Archive du 8 mars 2010

Bigelow Oscars-1

 Kathryn Bigelow sur la scène du Kodak Theatre

(Photo: Reuters)

C’était écrit dans les astres. Quand Barbra Streisand s’est avancée sur la scène du Kodak Theatre pour remettre l’Oscar de la meilleure réalisation, il ne faisait alors plus aucun doute que Kathryn Bigelow allait être consacrée. Streisand a tellement milité pour que les femmes aient aussi leur place à Hollywood que sa présence hier soir à la cérémonie ne pouvait relever d’une simple coïncidence.

«The time has come!», a-t-elle dit avant de révéler le nom de la lauréate.

Oui, Kathryn Bigelow est entrée hier dans l’histoire en devenant la première femme à mettre la main sur l’Oscar de la réalisation en 82 ans d’existence.  Alors que s’amorçait tout juste la journée internationale de la femme, on ne pouvait qu’applaudir.

Certains verront dans ce sacre une véritable avancée pour la cause des réalisatrices. J’aimerais souscrire à cet enthousiasme mais je n’en suis pas si convaincu. Comme je le relève dans une chronique publiée ce matin, la réalisatrice de Point Break n’a jamais porté sur son art un regard «féminin», du moins pas de la façon dont on l’entend habituellement.

Ce n’est pas dans l’exécution que les réalisatrices – moins nombreuses il est vrai – ont plus de difficulté à se faire valoir. Mais plutôt dans les projets qu’elles soumettent. C’est à ce niveau qu’elles ont parfois du mal à s’imposer, producteurs et institutions estimant probablement – souvent à tort – que les thèmes spécifiquement «féminins» ne peuvent attirer les foules. C’est absurde. Mais c’est comme ça.

Kathryn Bigelow ayant fait l’histoire, on passera maintenant à autre chose. Si la réalisatrice a pu démontrer hier que l’art n’est surtout pas une question de genre, ce sera bien là sa plus grande victoire.

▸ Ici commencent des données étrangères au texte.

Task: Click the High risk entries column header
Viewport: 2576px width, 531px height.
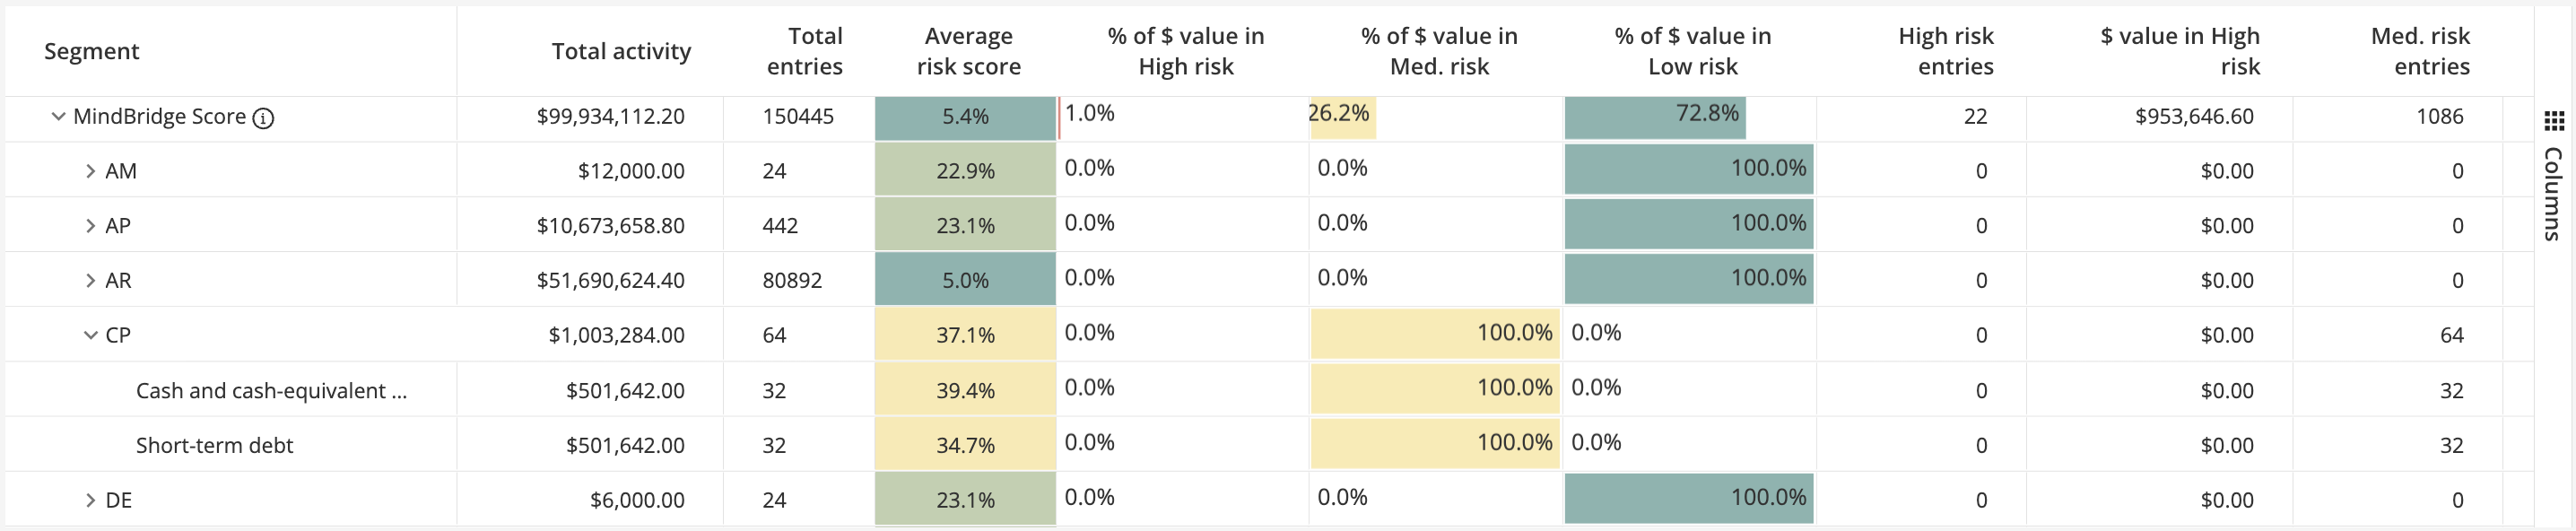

Notre compte-rendu de la soirée.

La chronique de Marc Cassivi.

Petite note hors contexte:
Métropole Films nous apprend ce matin que El secreto de sus ojos (Dans ses yeux), lauréat «surprise» de l’oscar du meilleur film en langue étrangère, prendra l’affiche à Montréal le 16 avril. L’un des précédents films de Juan José Campanella, El Hijo de la novia (Le fils de la mariée) avait obtenu le Grand prix spécial du jury au Festival des films du monde en 2001.